AI in the school playground

Buried in Apple’s Developer Conference last month was the release of “a PDF format for AI”. Build a model on one system, and open it identically on another. As PDF did for document sharing, this will do for sharing AI models. The person who uses an AI no longer has to be the person who trained it.

Training is feeding it a load of past data where you know the outcome, and it figures out how to reproduce them. Use is feeding it new data, and it tells you what it thinks the outcome should be.

There are also additional rounds of training when “new” data has become “past” data, with both the outcome it expected and the outcome it received. (One reason the AI outfits use games to develop models is the scoring mechanism gives an instant, simple, and clear metric of success and improvement.)

This approach works easily for numbers, text is harder, but also doable, if you have enough context, or the target is important enough.

There is a twitter account @trumps_feed which is a copy of the twitter feed that Donald reads.
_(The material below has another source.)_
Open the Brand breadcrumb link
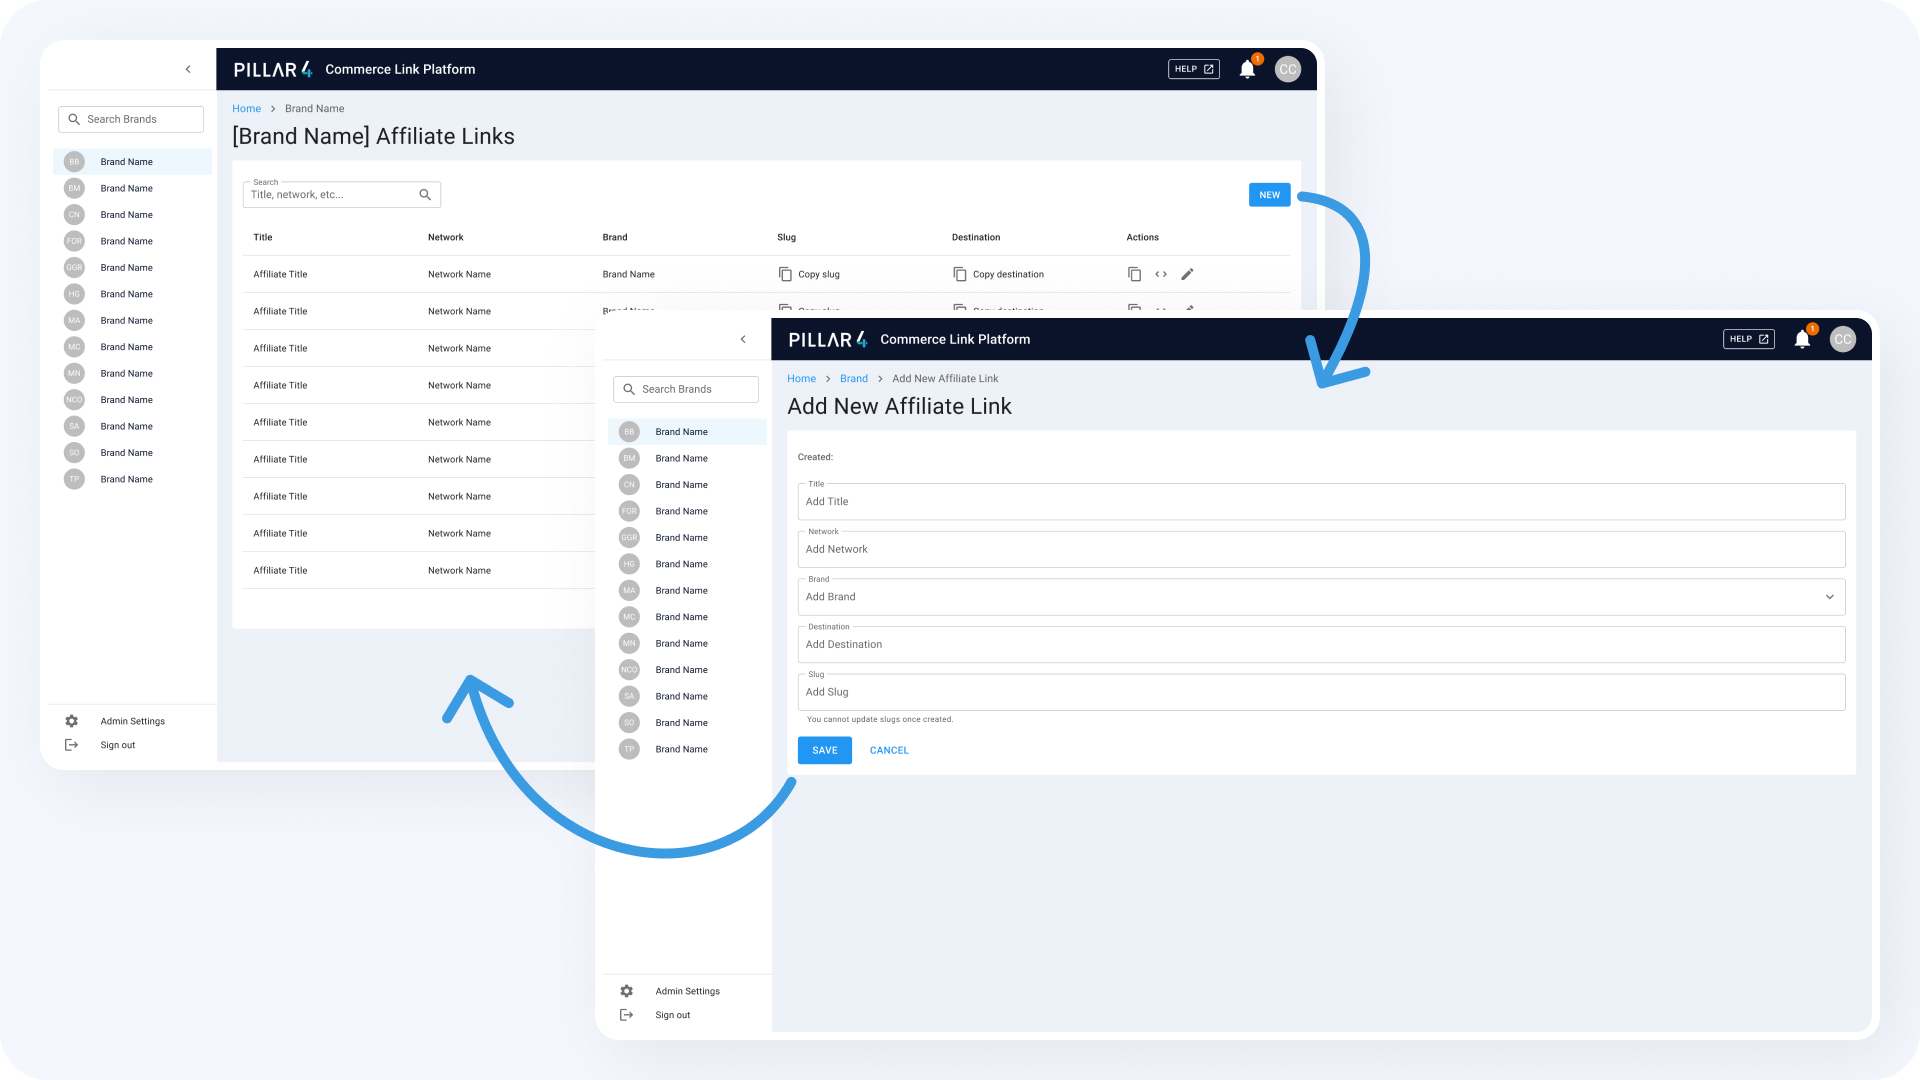The height and width of the screenshot is (1080, 1920). pos(854,379)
There is another feed of what he then does. It is unimaginable that various entities around the world are not feeding both to an AI. It takes very few resources to extend that historically.

That creates you an AI to predict what DJT might say in response to something. Feed it all Donald’s tweets, and you can produce a model of him. It takes a load of processing to build, but once built, can now be freely shared. Given the commercial services that will monitor what particular targets say on twitter, pretty soon, they’ll offer more analysis.
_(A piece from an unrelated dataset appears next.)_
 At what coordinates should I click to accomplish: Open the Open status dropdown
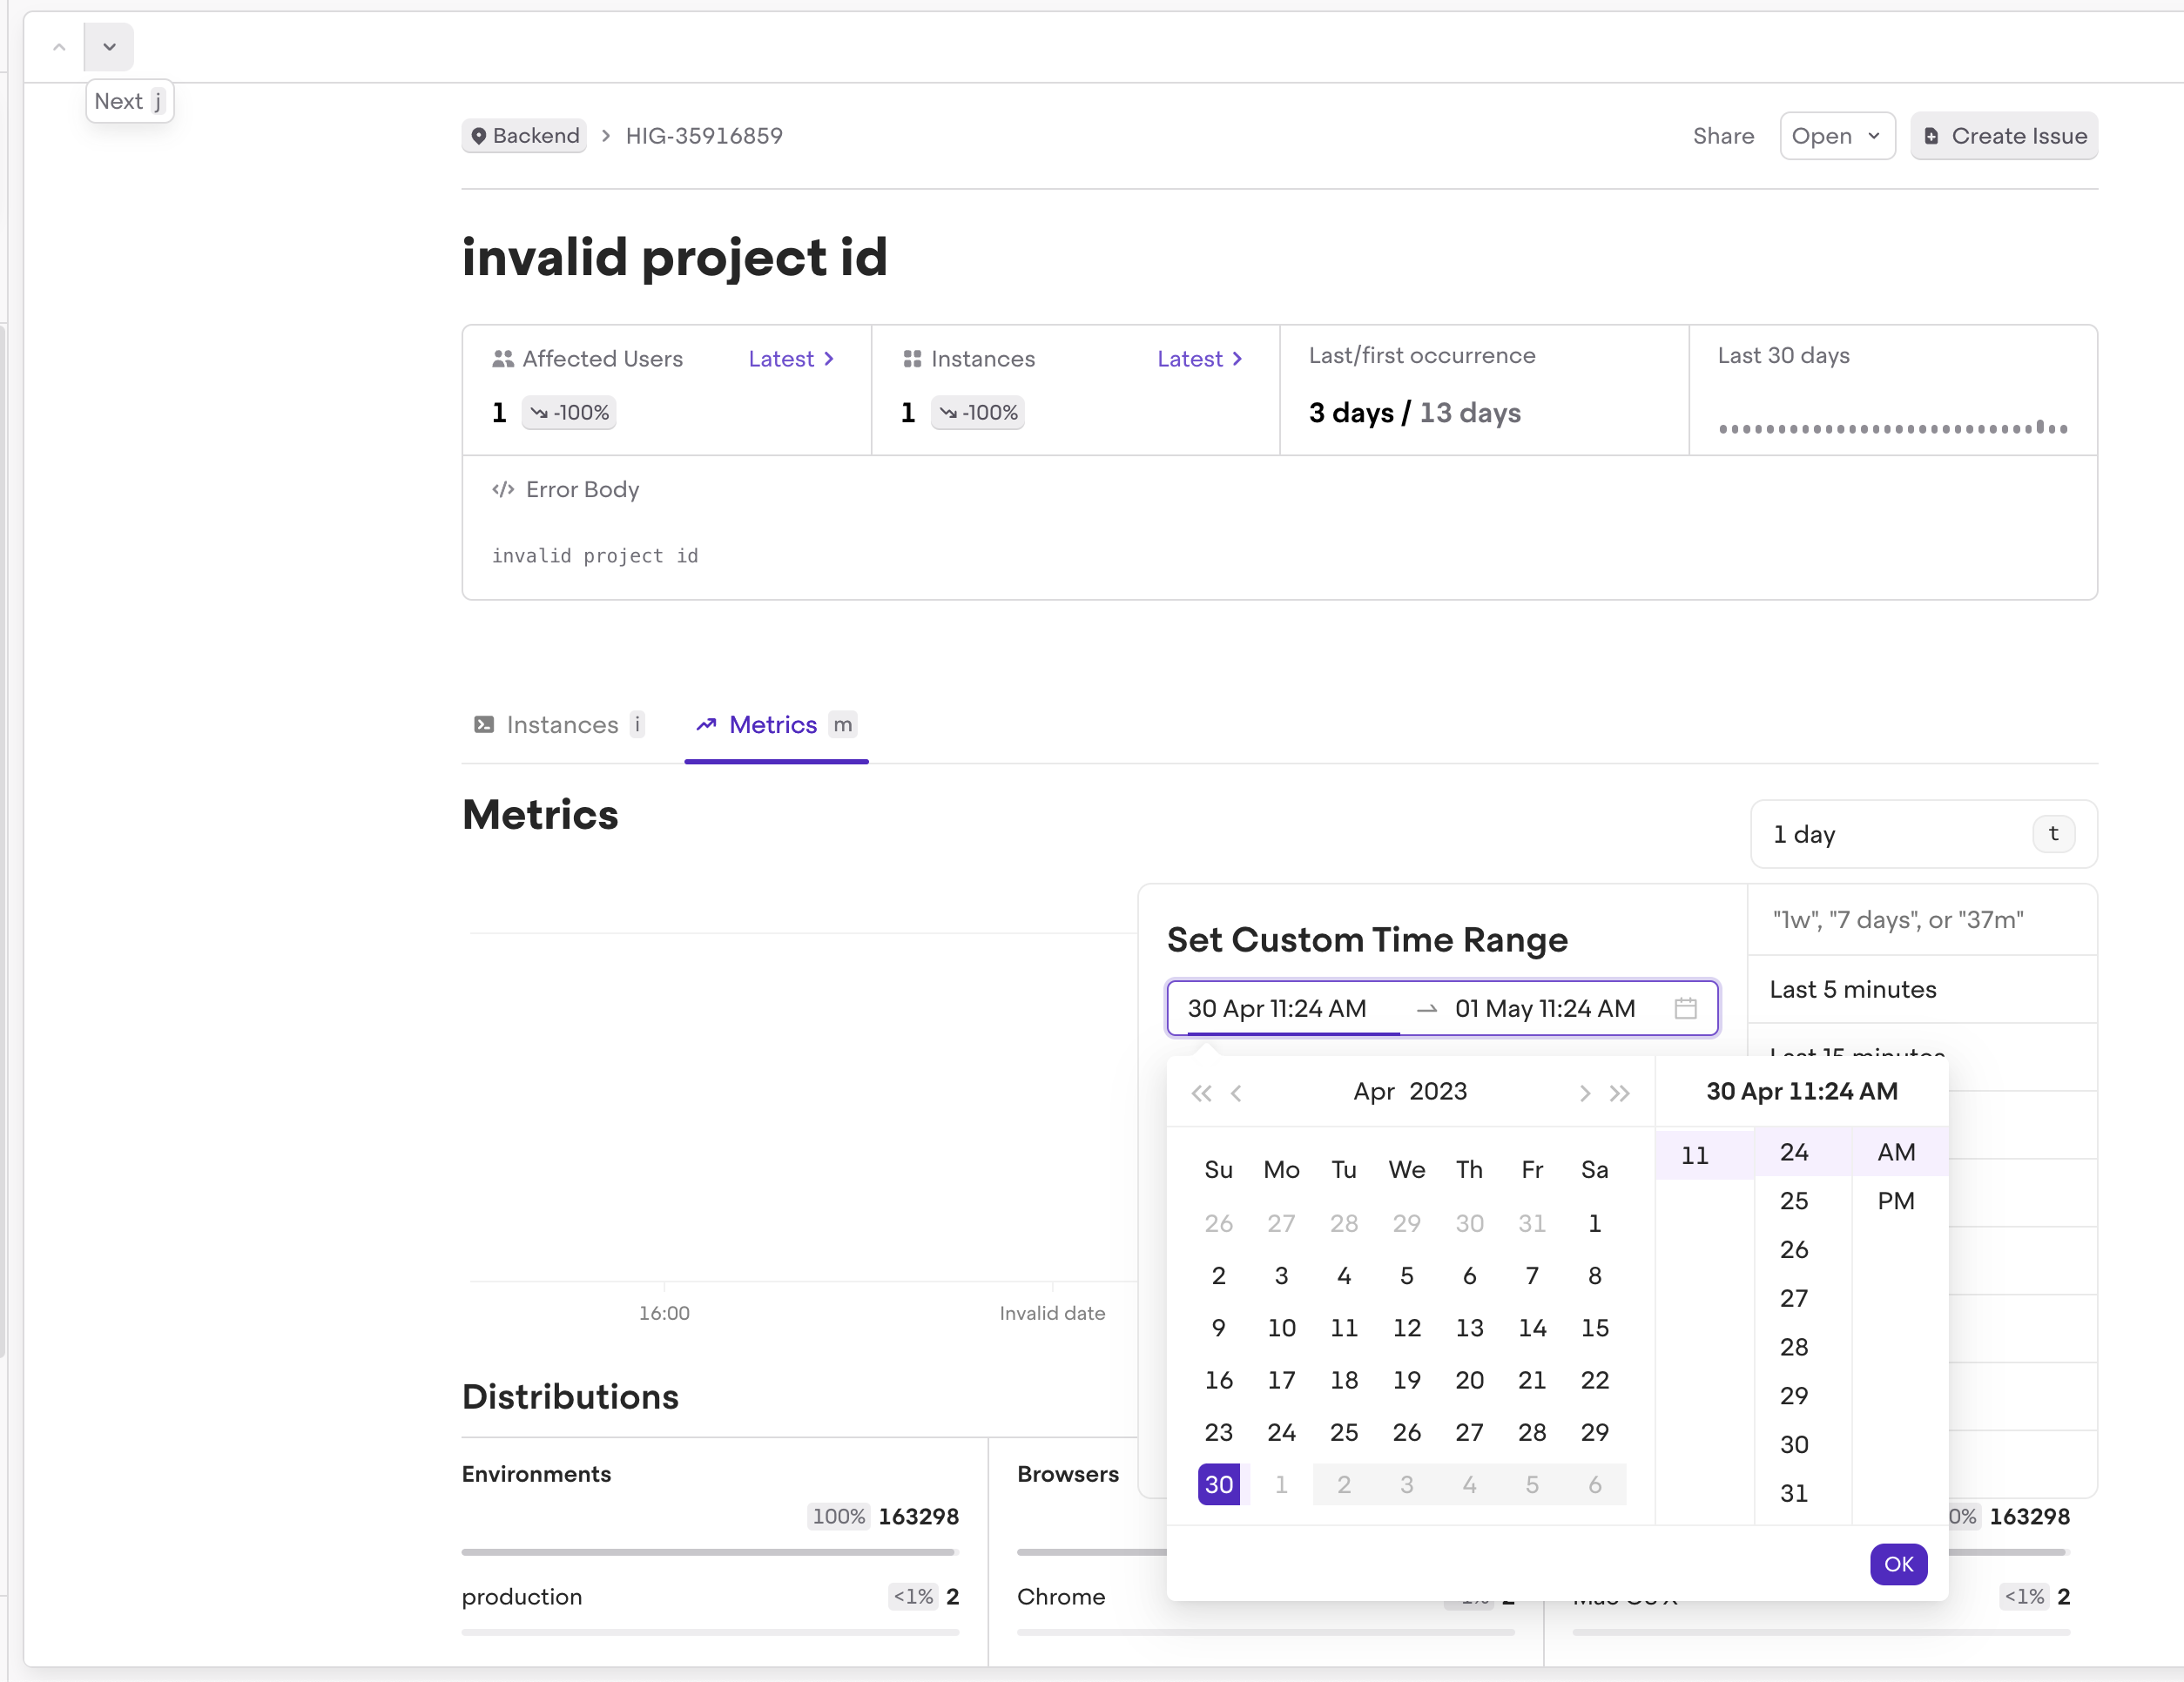pyautogui.click(x=1836, y=135)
Doing that with facebook / tumblr / instagram / twitter of popular (or otherwise) people, including teenagers, starts to get very creepy very fast. Twitter may be easy, but facebook has emotional colour.  This is also why the AIs looking for intent train a lot better when there’s an emoji for meaning in the training dataset.  

Facebook imply that they already do something like this, as their salesman brag they can tell when users feel something – of course facebook outsource “doing something” with such identifications to the highest bidder. But today’s megacorp unique tool is tomorrow’s app project – everything becomes available to everyone.

Samaritan’s radar shows what happens when institutions get this wrong – but copying of models means it’s no longer just institutions. If someone or their app can read your facebook feed, new tools mean they will be able to make the same inferences facebook claim to do.

The best analogy is simple: Cambridge Analytica’s mindset and tools in the hands of every child in the playground.

Apple would likely prevent such an app on their App Store, but Google Play would let it in with open arms. The AI people would claim that’s not their problem.